◆ AIM OF THE TASK ◆
Output only the lines that run from the line holding "Task: Click the largest" to the end of the data below, including both ends, without any pictures.

Stored dataset items

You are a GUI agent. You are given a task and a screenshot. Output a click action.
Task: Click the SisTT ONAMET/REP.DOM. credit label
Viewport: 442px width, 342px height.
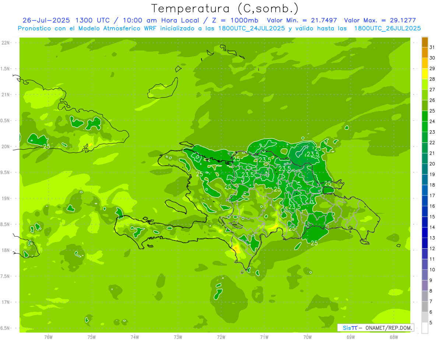click(x=375, y=328)
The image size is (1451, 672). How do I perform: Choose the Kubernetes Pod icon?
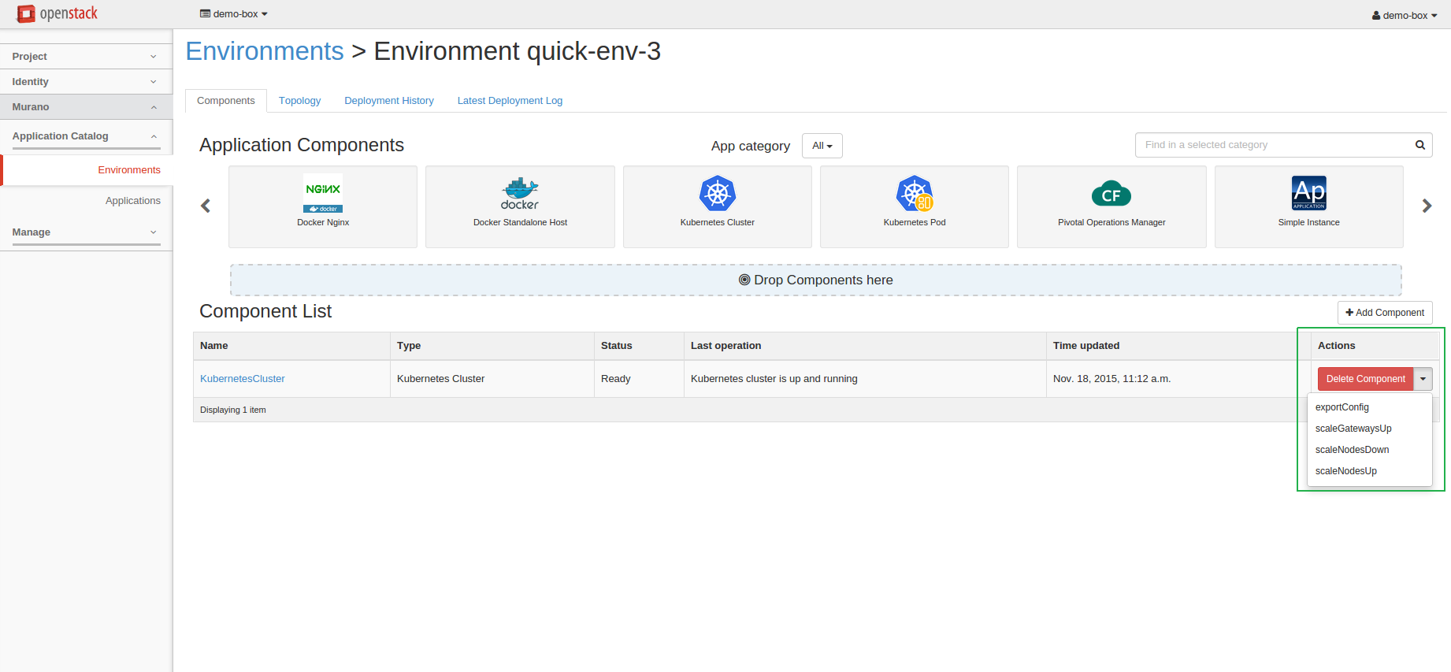click(x=914, y=194)
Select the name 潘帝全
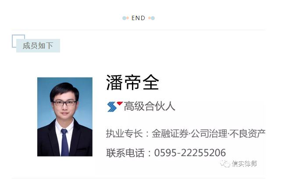285x185 pixels. point(133,82)
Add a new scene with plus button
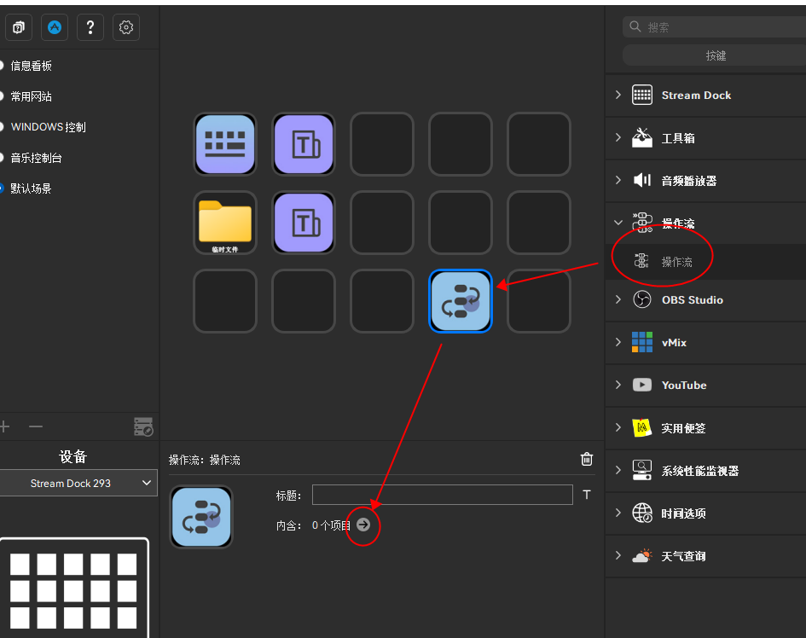 click(4, 426)
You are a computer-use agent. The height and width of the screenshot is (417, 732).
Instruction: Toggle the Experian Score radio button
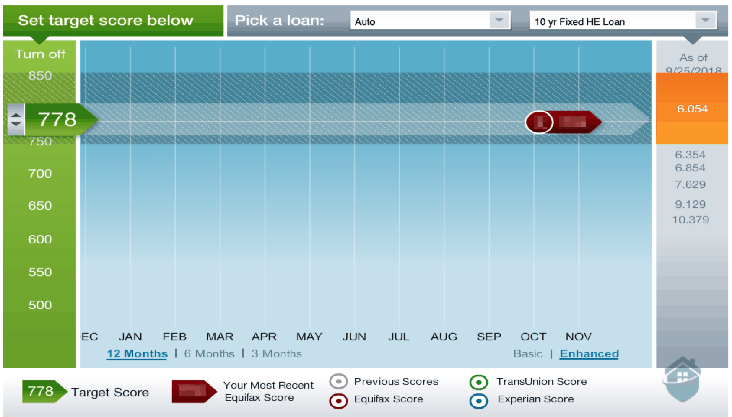point(478,401)
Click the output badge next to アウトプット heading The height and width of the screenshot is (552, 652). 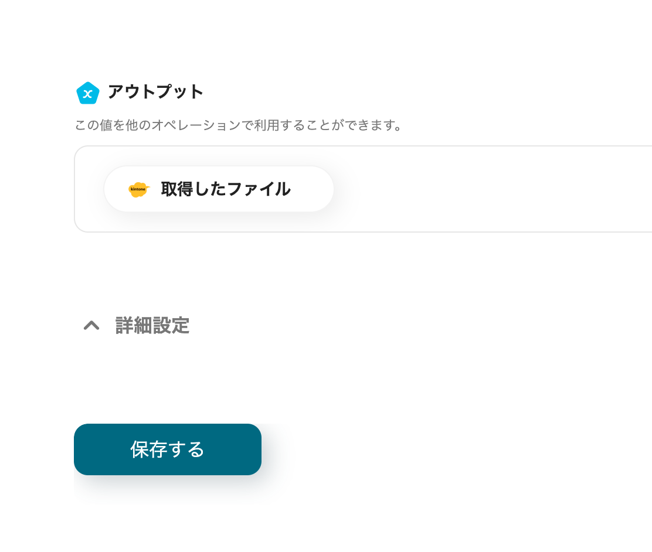point(87,93)
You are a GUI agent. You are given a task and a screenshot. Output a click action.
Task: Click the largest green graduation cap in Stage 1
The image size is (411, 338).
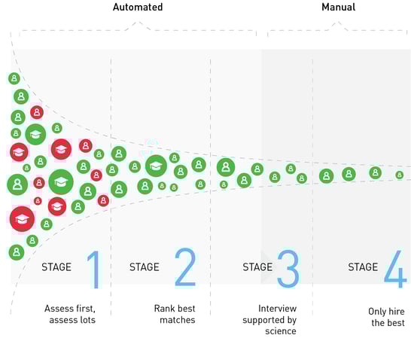click(x=61, y=182)

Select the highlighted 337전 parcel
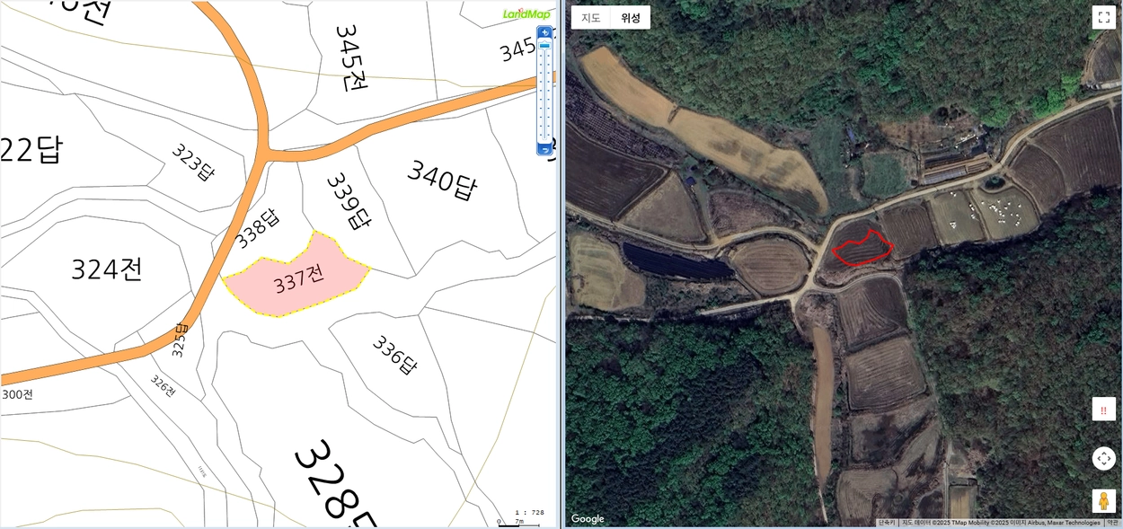(296, 278)
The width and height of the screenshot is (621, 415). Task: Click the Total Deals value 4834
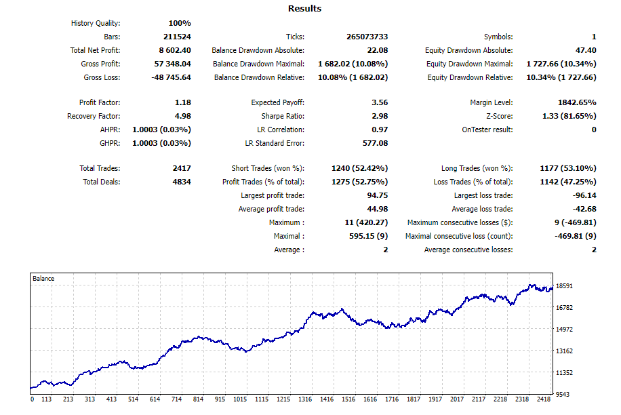pyautogui.click(x=181, y=182)
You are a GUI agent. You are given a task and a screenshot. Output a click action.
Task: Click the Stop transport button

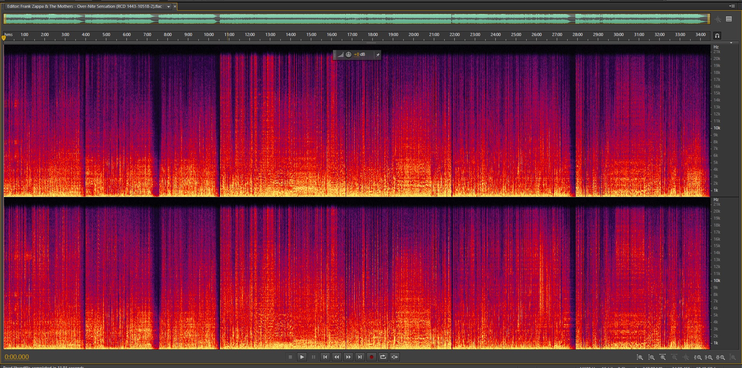click(x=290, y=357)
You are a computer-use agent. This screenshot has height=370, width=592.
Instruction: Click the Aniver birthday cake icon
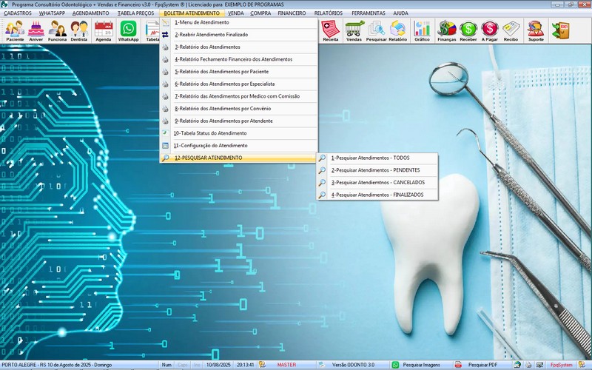pyautogui.click(x=36, y=30)
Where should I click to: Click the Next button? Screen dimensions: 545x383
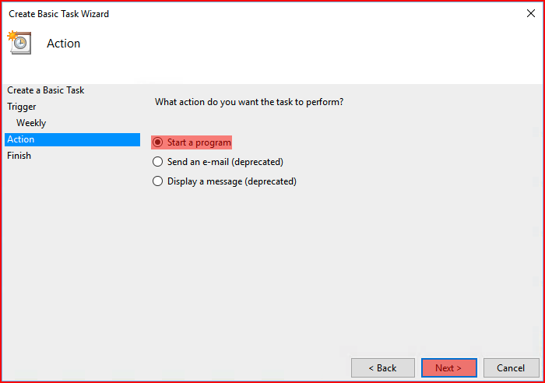(x=448, y=367)
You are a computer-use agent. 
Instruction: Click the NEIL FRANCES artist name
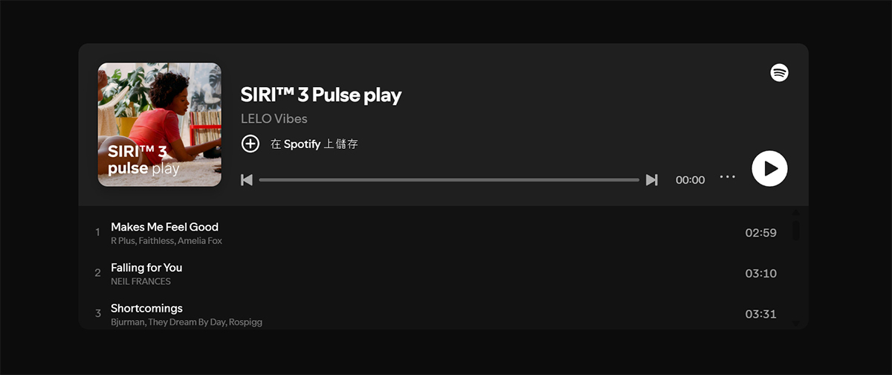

◆ TASK RESPONSE ◆
Task: Click the largest green graduation cap in Stage 1
The image size is (411, 338).
click(x=61, y=182)

Select the highlighted 337전 parcel
(296, 278)
The width and height of the screenshot is (621, 415). Task: Click the Total Deals value 4834
pyautogui.click(x=181, y=182)
You are a GUI agent. You are given a task and a screenshot. Output a click action.
Task: Click the Stop transport button

click(x=290, y=357)
You are a computer-use agent. This screenshot has height=370, width=592.
Instruction: Click the Aniver birthday cake icon
pyautogui.click(x=36, y=30)
Where should I click to: Click the Next button? Screen dimensions: 545x383
(x=448, y=367)
You are a computer-use agent. 
Instruction: Click the NEIL FRANCES artist name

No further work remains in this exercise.